|This article needs additional citations for verification. (September 2007)|
Pyjamarama is a computer game for the ZX Spectrum, Amstrad CPC, and Commodore 64. It features Wally Week as the central character and is the second (after Automania) of a series of games featuring Wally and/or members of his family. It was published by Mikro-Gen (through Amsoft for the Amstrad version). Starting in July 1986, Your Sinclair magazine published a monthly comic strip based on the character.
There are two different versions of the game. The original plays Popcorn, the second release plays an unknown (possibly unique to the game) tune.
Pyjamarama is an arcade adventure set across several interconnecting rooms. The player takes the role of Wally, who has gone to bed for the night and has to wake up early in the morning for work. Unfortunately, his alarm clock has not been wound, and thus he will sleep late in the morning, and his boss will fire him. However, in his sleep, Wally's consciousness travels around his home, and other places, wearing his pyjamas, in search for the key to rewind the alarm clock and wake himself up.
The game is made up of static single-screen rooms, each of which can include platforms in various arrangements, objects to pick up, and enemies to avoid. Wally can walk through the screens to progress through the game's map and to pick up objects. Wally can carry two items in a first in, first out arrangement. Contact with an enemy drains Wally's "snooze energy", and if it runs out, Wally loses one of his lives. Snooze energy can be regained by drinking milk, which appears at various locations in the game. When all lives are lost, Wally returns to sleep and does not wake up until late in the morning, losing the game.

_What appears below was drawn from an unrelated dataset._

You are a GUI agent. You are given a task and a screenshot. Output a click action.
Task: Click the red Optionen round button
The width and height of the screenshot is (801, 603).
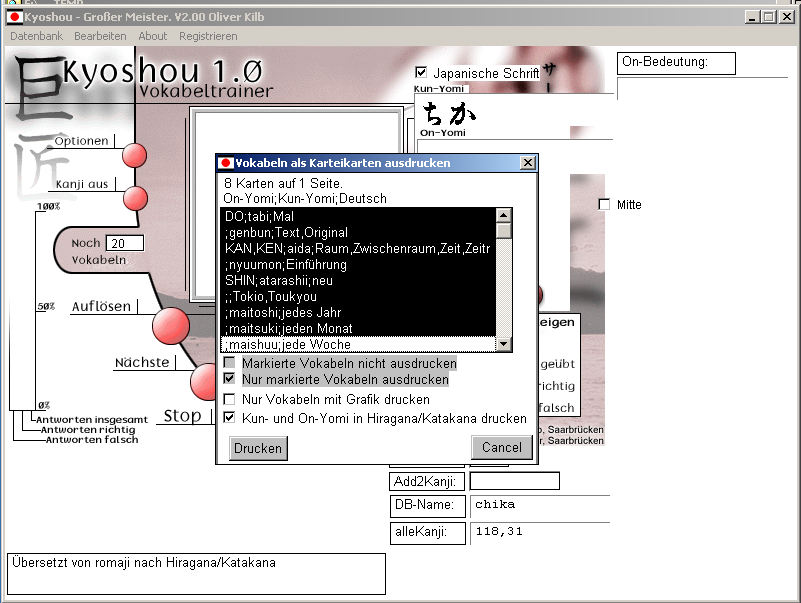coord(134,156)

One of the rooms in the game is a video games room, in which Wally can play a version of Space Invaders against various sprites from other parts of the game. If all the rounds are completed, Wally is rewarded with an extra life.
The ZX Spectrum version of Pyjamarama received the Game of the Month award in the November 1984 issue of "Personal Computer Games". This was somewhat controversial as Pyjamarama beat the BBC Micro version of Elite to the title.